**Required work**.
Write the items starting at the line containing "The width and height of the screenshot is (825, 383)." and ending at the line containing "click(703, 872)" as a two-column CSV with the headers text and answer. Put one row per item, with each value in a single quoted field and line breaks replaced by spaces.

**Record set**.

.....

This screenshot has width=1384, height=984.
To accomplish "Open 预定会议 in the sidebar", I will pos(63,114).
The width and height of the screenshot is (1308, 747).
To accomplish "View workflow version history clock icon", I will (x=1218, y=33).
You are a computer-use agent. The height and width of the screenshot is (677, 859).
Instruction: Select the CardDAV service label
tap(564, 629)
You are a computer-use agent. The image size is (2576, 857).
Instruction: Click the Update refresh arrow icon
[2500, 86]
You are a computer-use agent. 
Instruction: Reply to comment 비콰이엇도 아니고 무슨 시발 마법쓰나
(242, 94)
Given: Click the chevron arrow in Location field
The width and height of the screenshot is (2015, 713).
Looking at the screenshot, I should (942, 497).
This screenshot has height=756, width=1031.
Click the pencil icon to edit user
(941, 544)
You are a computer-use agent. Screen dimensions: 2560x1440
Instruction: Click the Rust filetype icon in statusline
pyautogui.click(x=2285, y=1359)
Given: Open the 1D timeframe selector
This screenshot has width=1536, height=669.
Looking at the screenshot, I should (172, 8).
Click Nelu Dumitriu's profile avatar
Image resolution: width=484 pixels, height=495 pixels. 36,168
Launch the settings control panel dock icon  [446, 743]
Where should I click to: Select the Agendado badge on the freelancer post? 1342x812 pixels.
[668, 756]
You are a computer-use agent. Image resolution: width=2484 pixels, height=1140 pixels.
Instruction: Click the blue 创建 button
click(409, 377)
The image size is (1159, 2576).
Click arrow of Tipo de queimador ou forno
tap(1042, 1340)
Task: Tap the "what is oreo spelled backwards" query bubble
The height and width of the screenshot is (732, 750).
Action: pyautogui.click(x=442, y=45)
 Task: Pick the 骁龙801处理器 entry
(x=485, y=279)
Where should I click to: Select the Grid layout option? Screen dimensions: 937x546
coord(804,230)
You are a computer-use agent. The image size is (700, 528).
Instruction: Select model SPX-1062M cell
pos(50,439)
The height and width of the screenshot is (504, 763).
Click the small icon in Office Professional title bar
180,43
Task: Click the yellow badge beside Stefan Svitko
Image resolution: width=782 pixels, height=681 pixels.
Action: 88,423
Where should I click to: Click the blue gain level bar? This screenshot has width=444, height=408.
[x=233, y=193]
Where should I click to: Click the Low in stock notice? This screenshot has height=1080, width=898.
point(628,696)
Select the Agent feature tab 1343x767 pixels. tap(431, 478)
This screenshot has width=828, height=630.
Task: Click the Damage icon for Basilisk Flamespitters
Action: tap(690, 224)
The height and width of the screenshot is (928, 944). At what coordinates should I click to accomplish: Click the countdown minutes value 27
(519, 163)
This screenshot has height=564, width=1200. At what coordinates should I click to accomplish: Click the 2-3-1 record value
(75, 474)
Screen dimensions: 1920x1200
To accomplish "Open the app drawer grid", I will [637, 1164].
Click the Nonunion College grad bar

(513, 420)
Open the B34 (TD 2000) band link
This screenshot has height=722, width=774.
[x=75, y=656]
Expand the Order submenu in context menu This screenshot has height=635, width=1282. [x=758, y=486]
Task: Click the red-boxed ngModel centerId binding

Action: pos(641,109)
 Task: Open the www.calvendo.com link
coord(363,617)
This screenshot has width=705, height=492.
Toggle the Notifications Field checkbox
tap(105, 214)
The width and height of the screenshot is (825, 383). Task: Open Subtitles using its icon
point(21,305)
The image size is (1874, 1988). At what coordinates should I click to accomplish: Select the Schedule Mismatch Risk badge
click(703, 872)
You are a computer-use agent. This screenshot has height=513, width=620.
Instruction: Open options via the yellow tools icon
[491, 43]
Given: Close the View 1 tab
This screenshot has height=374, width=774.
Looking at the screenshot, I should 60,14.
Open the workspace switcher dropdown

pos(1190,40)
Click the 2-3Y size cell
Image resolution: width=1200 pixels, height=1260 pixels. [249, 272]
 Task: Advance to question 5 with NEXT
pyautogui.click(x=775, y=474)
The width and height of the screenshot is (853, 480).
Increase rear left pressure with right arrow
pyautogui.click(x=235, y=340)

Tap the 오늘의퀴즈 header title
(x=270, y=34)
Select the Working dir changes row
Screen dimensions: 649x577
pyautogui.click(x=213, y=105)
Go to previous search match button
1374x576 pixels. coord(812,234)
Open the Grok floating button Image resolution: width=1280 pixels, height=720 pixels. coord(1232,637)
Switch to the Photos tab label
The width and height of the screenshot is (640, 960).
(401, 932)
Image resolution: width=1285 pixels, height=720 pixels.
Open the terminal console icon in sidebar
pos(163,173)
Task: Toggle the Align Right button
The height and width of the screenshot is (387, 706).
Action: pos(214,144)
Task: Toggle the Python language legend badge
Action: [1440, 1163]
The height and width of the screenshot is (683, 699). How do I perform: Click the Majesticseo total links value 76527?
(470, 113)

.....

**Solution**.
text,answer
"The width and height of the screenshot is (825, 383). Task: Open Subtitles using its icon","point(21,305)"
"The image size is (1874, 1988). At what coordinates should I click to accomplish: Select the Schedule Mismatch Risk badge","click(703, 872)"